Тина не сдержалась и начала всхлипывать. Что хотело от нее в этот тяжкий час ее родное дитя – угробить ее окончательно? Мало ей удара со стороны Григора, позора, не говоря уже о всех грядущих последствиях? Отдает ли себе отчет этот звереныш в том, что его ждет?
Всхлипывания перешли в глухой плач. Просчиталась она в своей жизни, жестоко просчиталась еще в тот первый вечер, когда появился расфуфыренный инженер Арнаудов, которым она увлеклась и которому доверилась без оглядки. И вот он – результат, непредполагаемый, а в сущности, закономерный: с сегодняшнего дня она перестает быть Екатериной Блысковой-Арнаудовой, дамой с положением, влиятельным музыкальным редактором, и превращается в Екатерину Неведомо-какую, супругу заключенного…
Она не почувствовала, как рука дочери опустилась на ее плечо, ощутила лишь ее дыхание.
– Мама, извини меня, уж очень гадко у меня на душе… Не могу себе представить, что наш папа – преступник, понимаешь… Ненавижу хромого дьявола и его нахальную дочку, но верю дяде Стефану…
Тина продолжала содрогаться от слез.
– Скажи, мы можем ему чем-то помочь?
– Оставь меня!
– И не собираюсь. Я хочу, чтоб мы ему помогли!
– Я же тебе сказала, оставь меня…
Тина сбросила с плеча ее руку. Розалина оперлась спиной о стену, толкнула пальцем подвешенное на гвозде декоративное блюдо, и то, ударившись о кафельный пол, разлетелось вдребезги…

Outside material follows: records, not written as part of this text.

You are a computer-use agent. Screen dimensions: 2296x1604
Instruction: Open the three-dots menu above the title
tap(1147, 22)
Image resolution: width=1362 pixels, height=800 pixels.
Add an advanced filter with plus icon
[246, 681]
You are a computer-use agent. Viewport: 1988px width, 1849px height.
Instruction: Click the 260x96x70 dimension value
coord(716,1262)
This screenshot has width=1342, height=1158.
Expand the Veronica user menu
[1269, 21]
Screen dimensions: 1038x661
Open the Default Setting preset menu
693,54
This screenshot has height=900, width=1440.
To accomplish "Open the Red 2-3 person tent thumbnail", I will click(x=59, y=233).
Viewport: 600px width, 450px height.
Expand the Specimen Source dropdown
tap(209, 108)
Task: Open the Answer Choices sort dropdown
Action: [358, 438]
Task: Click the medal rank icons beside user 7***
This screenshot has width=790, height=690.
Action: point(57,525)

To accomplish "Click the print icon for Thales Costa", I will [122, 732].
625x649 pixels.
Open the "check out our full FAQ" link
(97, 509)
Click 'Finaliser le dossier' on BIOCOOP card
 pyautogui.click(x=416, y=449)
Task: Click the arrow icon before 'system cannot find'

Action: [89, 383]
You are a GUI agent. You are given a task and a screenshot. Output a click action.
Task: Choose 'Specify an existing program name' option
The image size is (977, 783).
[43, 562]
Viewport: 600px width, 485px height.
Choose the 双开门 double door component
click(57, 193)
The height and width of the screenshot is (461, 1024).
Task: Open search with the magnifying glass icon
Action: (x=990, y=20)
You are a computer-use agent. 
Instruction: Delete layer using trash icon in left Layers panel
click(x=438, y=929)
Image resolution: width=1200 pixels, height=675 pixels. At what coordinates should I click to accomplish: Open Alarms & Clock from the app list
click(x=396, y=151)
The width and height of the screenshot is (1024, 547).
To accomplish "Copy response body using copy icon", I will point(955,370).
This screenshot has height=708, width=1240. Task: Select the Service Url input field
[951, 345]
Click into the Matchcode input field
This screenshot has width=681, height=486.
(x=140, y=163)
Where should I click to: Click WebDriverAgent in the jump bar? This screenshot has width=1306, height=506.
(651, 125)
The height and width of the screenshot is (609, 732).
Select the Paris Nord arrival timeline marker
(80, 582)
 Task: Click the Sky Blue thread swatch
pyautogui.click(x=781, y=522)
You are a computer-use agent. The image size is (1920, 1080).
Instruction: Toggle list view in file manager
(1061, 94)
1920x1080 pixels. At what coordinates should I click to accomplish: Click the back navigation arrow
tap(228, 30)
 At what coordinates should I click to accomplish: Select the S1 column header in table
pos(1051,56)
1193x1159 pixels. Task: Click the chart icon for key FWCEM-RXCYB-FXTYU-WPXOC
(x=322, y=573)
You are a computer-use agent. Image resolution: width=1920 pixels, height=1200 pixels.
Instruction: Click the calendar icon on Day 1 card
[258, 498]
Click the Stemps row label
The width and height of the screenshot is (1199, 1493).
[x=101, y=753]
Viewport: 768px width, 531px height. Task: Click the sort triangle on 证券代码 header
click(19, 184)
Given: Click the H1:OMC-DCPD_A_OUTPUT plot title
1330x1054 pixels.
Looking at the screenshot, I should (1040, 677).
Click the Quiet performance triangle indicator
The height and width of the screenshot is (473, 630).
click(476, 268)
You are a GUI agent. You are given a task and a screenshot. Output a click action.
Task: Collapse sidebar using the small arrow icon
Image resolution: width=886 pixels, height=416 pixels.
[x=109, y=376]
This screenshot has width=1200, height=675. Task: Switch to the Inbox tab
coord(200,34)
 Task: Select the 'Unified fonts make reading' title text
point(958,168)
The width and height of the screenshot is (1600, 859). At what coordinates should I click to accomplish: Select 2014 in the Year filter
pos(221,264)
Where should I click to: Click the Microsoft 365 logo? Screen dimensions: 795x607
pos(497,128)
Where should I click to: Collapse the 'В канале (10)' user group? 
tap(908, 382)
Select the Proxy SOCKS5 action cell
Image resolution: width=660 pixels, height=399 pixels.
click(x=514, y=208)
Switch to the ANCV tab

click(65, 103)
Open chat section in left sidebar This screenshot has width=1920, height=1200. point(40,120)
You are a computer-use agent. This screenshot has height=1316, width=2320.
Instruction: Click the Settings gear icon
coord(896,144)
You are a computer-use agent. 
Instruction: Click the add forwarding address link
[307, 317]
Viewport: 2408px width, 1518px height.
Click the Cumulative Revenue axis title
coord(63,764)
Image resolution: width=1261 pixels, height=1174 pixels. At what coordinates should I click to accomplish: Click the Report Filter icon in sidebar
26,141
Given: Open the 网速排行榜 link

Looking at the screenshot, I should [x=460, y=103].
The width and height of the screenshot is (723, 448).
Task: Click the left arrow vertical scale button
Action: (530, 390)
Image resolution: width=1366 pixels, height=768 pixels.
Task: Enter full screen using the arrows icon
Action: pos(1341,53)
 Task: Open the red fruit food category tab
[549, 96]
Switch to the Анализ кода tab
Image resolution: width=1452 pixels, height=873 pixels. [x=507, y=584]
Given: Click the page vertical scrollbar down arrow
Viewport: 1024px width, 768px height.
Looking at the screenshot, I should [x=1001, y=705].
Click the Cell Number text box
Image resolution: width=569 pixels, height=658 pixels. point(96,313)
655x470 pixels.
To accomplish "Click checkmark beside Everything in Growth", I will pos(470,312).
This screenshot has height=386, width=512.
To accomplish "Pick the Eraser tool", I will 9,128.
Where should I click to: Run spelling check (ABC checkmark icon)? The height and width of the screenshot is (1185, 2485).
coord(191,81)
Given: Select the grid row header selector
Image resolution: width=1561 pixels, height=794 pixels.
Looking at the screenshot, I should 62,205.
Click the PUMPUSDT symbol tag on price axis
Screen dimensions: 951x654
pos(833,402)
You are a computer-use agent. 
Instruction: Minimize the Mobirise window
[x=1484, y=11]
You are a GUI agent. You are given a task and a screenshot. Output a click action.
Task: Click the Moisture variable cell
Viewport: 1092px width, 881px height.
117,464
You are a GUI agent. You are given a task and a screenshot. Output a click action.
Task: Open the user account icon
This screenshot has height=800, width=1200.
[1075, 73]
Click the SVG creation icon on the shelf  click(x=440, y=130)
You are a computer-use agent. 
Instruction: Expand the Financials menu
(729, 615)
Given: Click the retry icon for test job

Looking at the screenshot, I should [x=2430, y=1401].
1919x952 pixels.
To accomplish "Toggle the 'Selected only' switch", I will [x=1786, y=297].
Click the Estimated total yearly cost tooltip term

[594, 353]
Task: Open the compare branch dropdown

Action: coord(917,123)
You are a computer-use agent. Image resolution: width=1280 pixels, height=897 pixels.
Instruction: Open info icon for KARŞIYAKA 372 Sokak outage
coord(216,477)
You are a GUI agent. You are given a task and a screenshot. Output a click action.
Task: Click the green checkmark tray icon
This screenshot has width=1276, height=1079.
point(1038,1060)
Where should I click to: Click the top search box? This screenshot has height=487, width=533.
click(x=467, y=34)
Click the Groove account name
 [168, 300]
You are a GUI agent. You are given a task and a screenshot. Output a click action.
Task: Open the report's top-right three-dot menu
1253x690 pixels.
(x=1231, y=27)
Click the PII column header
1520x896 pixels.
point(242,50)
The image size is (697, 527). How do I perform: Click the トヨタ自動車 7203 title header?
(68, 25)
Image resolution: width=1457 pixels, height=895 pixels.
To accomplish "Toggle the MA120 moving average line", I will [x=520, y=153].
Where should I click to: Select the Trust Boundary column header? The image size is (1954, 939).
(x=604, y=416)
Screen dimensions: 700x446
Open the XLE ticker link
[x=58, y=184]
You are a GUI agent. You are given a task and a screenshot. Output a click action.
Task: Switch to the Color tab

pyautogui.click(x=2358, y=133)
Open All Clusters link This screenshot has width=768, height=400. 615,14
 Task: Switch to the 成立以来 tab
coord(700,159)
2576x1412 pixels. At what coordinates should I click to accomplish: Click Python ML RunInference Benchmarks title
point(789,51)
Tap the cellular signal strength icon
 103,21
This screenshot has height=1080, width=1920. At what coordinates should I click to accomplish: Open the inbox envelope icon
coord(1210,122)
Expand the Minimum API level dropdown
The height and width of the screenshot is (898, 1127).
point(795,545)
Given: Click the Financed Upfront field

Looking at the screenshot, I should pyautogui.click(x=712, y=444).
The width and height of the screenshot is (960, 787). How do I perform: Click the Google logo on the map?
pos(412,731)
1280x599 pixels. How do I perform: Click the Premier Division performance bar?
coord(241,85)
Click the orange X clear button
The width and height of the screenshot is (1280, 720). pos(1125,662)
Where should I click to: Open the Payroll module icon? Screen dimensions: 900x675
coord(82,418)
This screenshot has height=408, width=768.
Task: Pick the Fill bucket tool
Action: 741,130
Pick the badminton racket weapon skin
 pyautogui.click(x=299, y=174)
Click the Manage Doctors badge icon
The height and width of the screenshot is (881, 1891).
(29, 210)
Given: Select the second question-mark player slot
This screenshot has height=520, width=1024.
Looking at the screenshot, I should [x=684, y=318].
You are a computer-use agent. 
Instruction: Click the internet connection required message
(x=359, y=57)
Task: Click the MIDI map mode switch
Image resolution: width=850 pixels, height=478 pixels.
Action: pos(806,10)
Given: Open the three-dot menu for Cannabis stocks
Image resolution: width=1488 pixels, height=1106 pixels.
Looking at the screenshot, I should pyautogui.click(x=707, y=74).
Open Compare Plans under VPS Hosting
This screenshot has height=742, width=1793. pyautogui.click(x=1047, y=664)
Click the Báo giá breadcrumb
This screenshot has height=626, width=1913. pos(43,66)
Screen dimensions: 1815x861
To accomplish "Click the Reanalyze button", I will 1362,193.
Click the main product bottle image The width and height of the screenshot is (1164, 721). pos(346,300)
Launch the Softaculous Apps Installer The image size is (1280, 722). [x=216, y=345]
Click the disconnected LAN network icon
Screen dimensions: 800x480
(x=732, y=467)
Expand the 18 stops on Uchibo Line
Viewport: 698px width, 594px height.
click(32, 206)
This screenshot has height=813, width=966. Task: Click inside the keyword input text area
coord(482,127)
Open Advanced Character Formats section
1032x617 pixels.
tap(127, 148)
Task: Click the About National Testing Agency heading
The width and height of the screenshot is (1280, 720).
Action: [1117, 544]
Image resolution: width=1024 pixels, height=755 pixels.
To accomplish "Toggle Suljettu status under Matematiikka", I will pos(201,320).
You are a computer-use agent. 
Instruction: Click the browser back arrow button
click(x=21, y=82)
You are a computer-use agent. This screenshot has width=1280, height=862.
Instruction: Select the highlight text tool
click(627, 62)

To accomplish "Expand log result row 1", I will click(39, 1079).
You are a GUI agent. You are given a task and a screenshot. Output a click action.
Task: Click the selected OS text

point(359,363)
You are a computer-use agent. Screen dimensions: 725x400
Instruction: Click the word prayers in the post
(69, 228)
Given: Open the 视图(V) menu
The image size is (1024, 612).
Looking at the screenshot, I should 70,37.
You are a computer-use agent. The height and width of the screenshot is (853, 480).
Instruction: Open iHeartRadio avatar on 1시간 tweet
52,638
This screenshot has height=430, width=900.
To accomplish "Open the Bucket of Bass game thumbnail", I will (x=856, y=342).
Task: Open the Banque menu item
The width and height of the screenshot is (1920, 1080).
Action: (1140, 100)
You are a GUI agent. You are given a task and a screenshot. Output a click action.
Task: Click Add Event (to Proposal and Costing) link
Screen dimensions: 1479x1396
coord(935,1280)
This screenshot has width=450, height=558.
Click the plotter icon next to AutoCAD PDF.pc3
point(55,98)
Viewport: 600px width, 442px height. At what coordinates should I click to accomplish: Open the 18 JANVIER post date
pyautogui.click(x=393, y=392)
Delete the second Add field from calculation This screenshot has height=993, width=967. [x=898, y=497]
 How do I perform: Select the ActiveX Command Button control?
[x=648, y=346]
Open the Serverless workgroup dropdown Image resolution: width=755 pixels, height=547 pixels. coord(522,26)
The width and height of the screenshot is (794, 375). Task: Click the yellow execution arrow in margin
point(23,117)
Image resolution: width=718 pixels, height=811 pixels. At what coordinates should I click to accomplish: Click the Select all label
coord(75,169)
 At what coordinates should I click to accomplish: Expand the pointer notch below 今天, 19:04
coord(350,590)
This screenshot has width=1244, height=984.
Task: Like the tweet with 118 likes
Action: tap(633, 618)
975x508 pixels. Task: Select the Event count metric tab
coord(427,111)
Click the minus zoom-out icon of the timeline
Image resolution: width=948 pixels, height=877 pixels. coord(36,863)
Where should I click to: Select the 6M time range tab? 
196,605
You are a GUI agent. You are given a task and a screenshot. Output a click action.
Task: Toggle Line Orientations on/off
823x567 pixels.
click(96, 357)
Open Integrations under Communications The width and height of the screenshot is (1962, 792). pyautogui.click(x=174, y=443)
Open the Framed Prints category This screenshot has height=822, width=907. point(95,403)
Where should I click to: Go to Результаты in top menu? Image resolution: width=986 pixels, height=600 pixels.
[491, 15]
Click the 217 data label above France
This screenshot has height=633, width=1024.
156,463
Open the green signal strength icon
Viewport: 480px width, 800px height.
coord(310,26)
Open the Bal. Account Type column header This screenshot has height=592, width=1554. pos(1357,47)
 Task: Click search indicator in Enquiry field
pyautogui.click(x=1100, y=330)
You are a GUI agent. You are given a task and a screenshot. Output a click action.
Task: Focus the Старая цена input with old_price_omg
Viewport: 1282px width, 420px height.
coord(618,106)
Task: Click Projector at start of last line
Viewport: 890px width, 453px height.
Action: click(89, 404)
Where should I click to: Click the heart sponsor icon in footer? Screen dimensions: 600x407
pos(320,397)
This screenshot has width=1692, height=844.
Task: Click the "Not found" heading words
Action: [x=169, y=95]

Поздно ночью Роси услышала доносившиеся из гостиной приглушенные аккорды пианино, они подлетали к ее комнате, подобно неприкаянным птицам, натыкались на закрытую дверь и рассыпались по дому, а за ними следовали другие. А может быть, это возвращались прежние? Мать играла Шопена, своего любимого Фредерика, романтическая смесь польской и французской крови, которой ей всегда так не хватало. Бедная, она хваталась за свою последнюю утеху, воздушную, забытую за долгие годы предательски обманчивого благополучия. А что прикажете делать ей, Розалине, только шагнувшей в эту жизнь, не верящей даже милому Фредерику?
Утром, укрыв одеялом заснувшую на кушетке, в одежде, мать, Роси села на трамвай и отправилась к дому Ивана. Она уже подзабыла, его точное месторасположение, и ей пришлось возвращаться назад два квартала. Застала Ивана за починкой прогнившего козырька над входной дверью. Он спустился со стремянки и сухо подал ей руку.
– Неужели не пригласишь меня войти? – вместо приветствия спросила Роси.
– Там беспорядок…
– Главное, чтобы здесь был порядок, – Роси указала на грудь, и ее слова вызвали у Ивана удивление.
Они вошли в кухню с ветхими стенами и облупившейся штукатуркой, но чистенькую. Бедность оставила свой след на каждом предмете обстановки, и Роси припомнилось разбитое накануне декоративное блюдо, осколки которого так и остались валяться на полу.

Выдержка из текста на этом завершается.